I think that entrepreneurship can also be unpredictable in every sense of the word. Business alone is unpredictable, and this holds true for Alhasbani. His main expenses for Qahwah House are fixed. He pays a set amount for rent and for credit card debt incurred from opening his café. To open a coffee shop, it costs anything from $10,000 to $50,000. However, the cost of importing coffee from his family’s farm in Yemen always fluctuates and tends to be overly expensive. I think it’s necessary to understand that many external factors are far out of your direct control, especially when these factors are coming from another country. You can’t plan for what’s going to happen, but it’s important to have a mindset that enables improvisation and dedication. Alhasbani’s passion makes him willing to put everything he has on the line. Rather than focus on what he can’t control, Alhasbani is driven by his hopes to introduce the delicacy of Yemeni coffee to Americans and to immigrate his family and friends to America. Ibrahim Alhasbani lets his passion take over.

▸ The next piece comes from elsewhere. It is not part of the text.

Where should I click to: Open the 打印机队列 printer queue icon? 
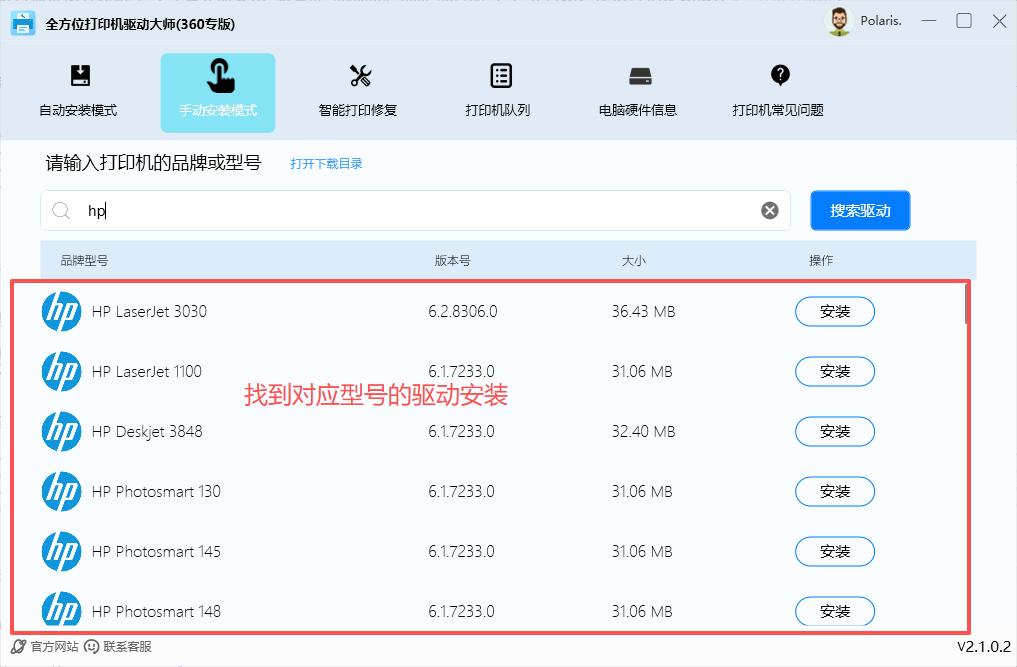pyautogui.click(x=499, y=75)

It’s More Than a Cup of Coffee

Do you like coffee? I know I do. The taste, the smell, the whole nine yards. Maybe you just drink a cup of coffee in the morning to get you moving and grooving. I sure do. Coffee shops are a staple all over the world. Whether big or small, in the city or in the suburbs, quaint or retro, they can be discovered across the globe. As of 2015, there were 31,490 coffee shops across the United States. That doesn’t mean any two are the same. Bitty and Beau’s Coffee defies any odds of similarity. Bitty and Beau’s Coffee is an original coffee shop that opened in January 2016 in Wilmington, North Carolina. What makes Bitty and Beau’s so unique is that every employee is intellectually or developmentally disabled.

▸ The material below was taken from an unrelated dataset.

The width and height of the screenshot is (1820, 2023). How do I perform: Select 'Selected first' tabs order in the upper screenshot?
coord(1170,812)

With a little common sense, passion, and creativity, coffee shops can thrive in their industry. This industry is growing, just at the slower predicted pace of 2.17 percent. This definitely doesn’t mean that the sale of coffee sold within coffee shops is slowing down. Even though this industry has started to slow down, it didn’t stop Amy Wright from opening a business. Wright, the owner of Bitty and Beau’s Coffee, thought of the idea for her coffee shop right at home. She has two children with Down Syndrome, Bitty, 7, and Beau, 12. She wanted her children to have an opportunity to work in a country where 80 percent of people that are intellectually or developmentally disabled are left unemployed. The mission statement behind Bitty and Beau’s is that “it’s more than a cup of coffee. It’s a human rights movement.” I think that entrepreneurship, as demonstrated by Wright’s coffee shop startup, is about trying to solve one of the world’s undeniable challenges in the simplest of ways. It might be one idea that’s been used over and over again, like coffee shops. They are here, there, and everywhere. However, the genuine environment and unique customer service separates Bitty and Beau’s Coffee from other coffee shops.

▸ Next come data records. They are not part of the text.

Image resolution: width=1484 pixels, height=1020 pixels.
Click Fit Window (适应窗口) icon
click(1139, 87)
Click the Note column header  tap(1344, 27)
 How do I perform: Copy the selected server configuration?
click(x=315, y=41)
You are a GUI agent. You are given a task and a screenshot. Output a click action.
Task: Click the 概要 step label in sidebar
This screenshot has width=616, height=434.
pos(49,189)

I think Bitty and Beau’s is an entrepreneurship feat that inspires the community around it by trying to change how the world works. I don’t think that entrepreneurs necessarily deal with risk, but instead, they deal with the chance that people won’t understand the opportunity for change they are channeling into their business. A change that can be made with something as simple as coffee. The new spark of creativity behind Bitty and Beau’s helps it to thrive. I would love to experience this one of a kind coffee world. Actually, it’s now two of a kind with the opening of a second location. It’s not just trying to make it in the business world. It’s trying to make a difference, and a difference it will make.